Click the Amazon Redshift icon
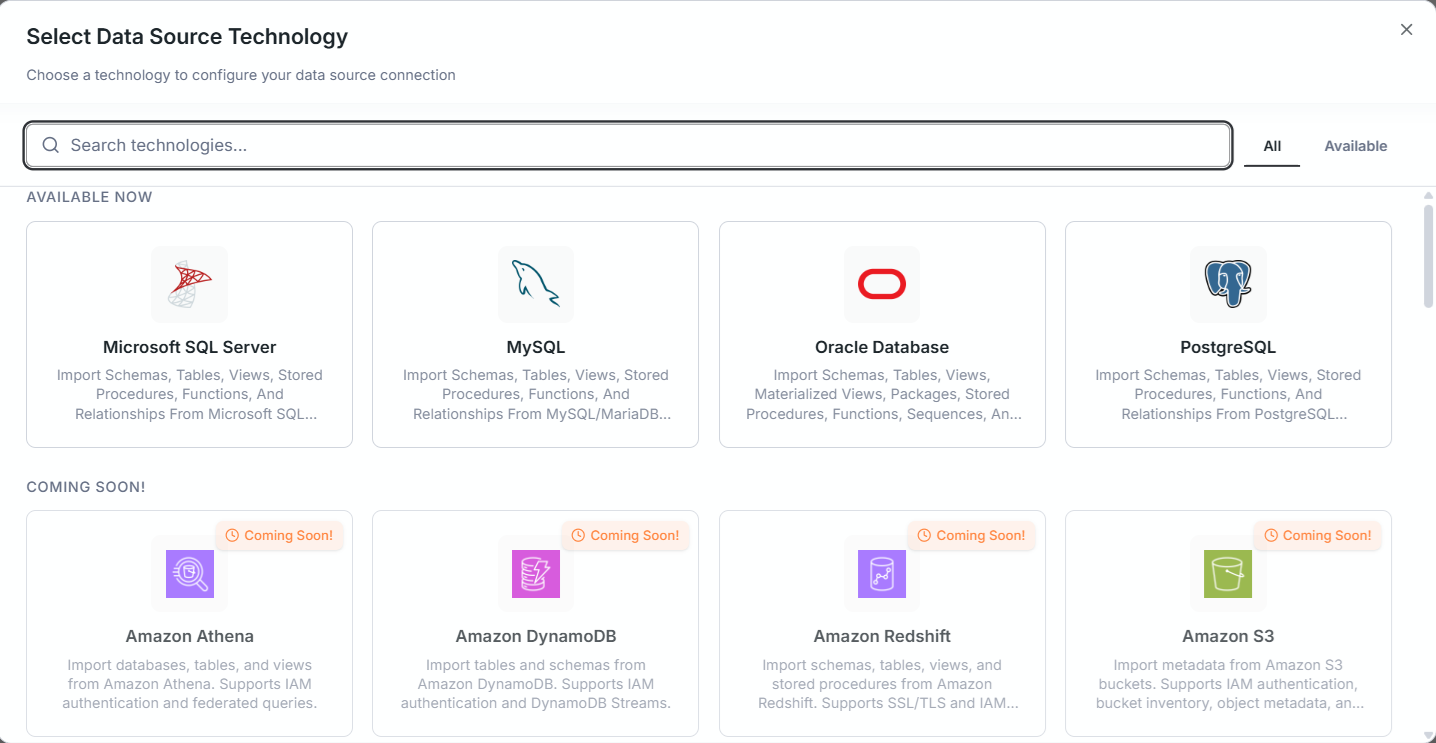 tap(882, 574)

==================================================

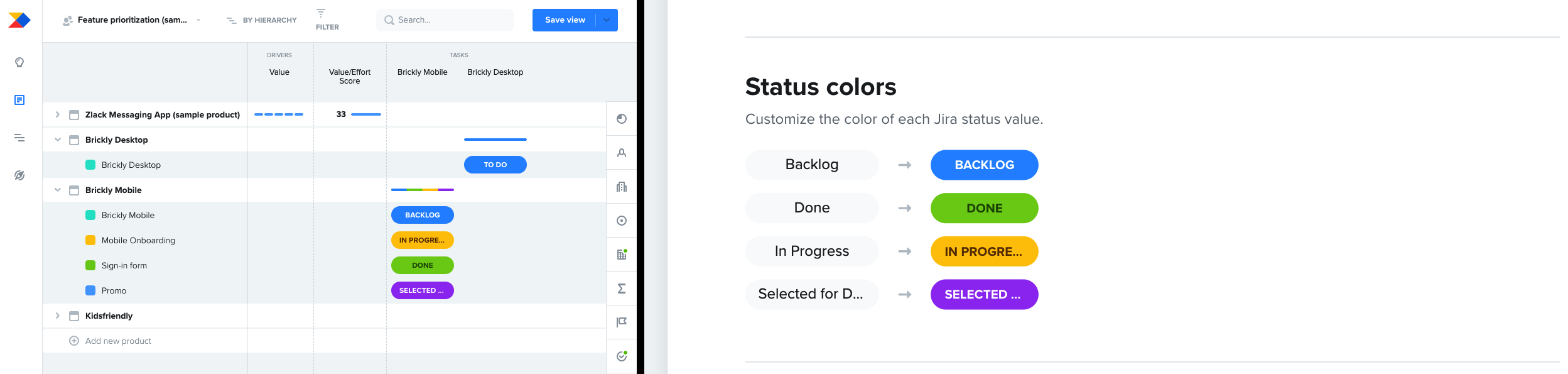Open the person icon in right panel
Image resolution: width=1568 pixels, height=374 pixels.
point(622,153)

==================================================

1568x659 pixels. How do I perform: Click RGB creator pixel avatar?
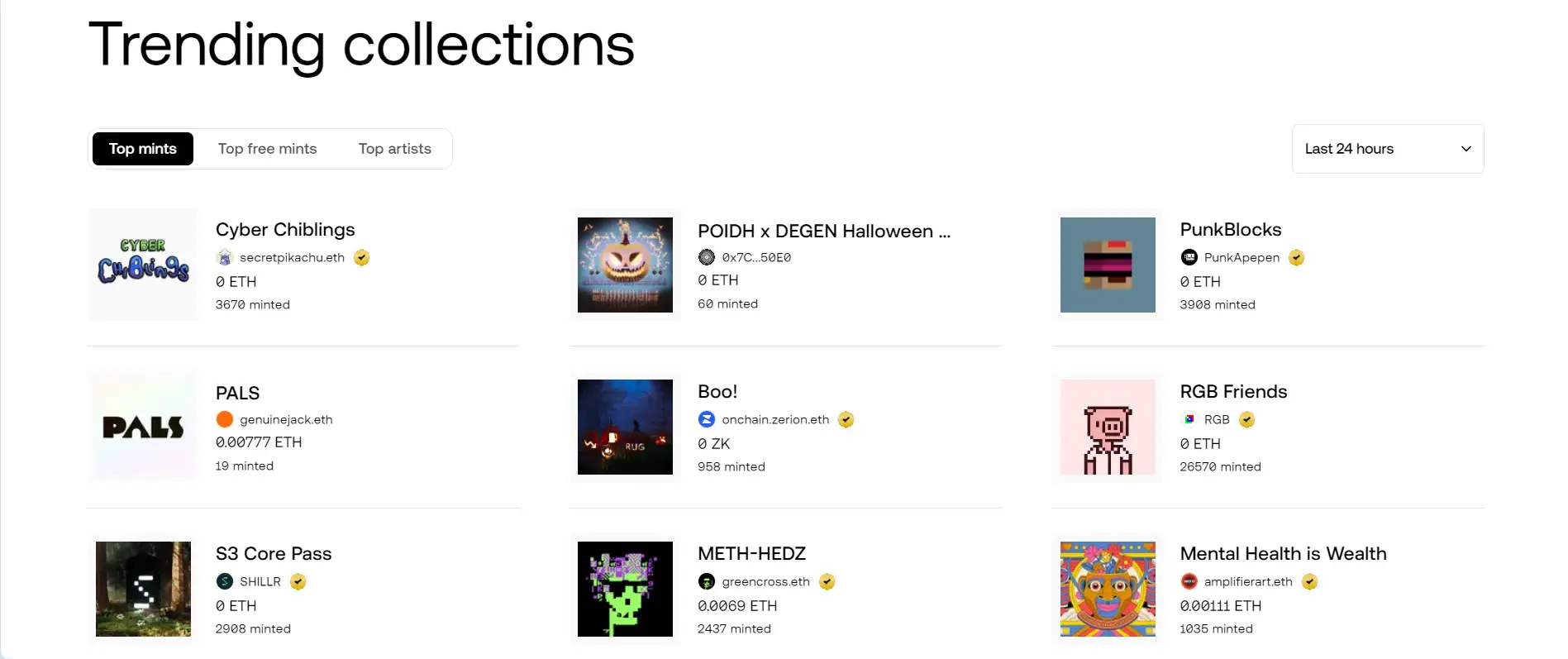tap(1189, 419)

==================================================

Task> Rewrite the part of the items that opens with the line containing "1568x659 pixels. How" and closes with the line containing "tap(1189, 419)", replacing "avatar" with "icon" and leaving everything else unchanged. Omit the pictures from your answer.

Response to the exercise>
1568x659 pixels. How do I perform: Click RGB creator pixel icon?
tap(1189, 419)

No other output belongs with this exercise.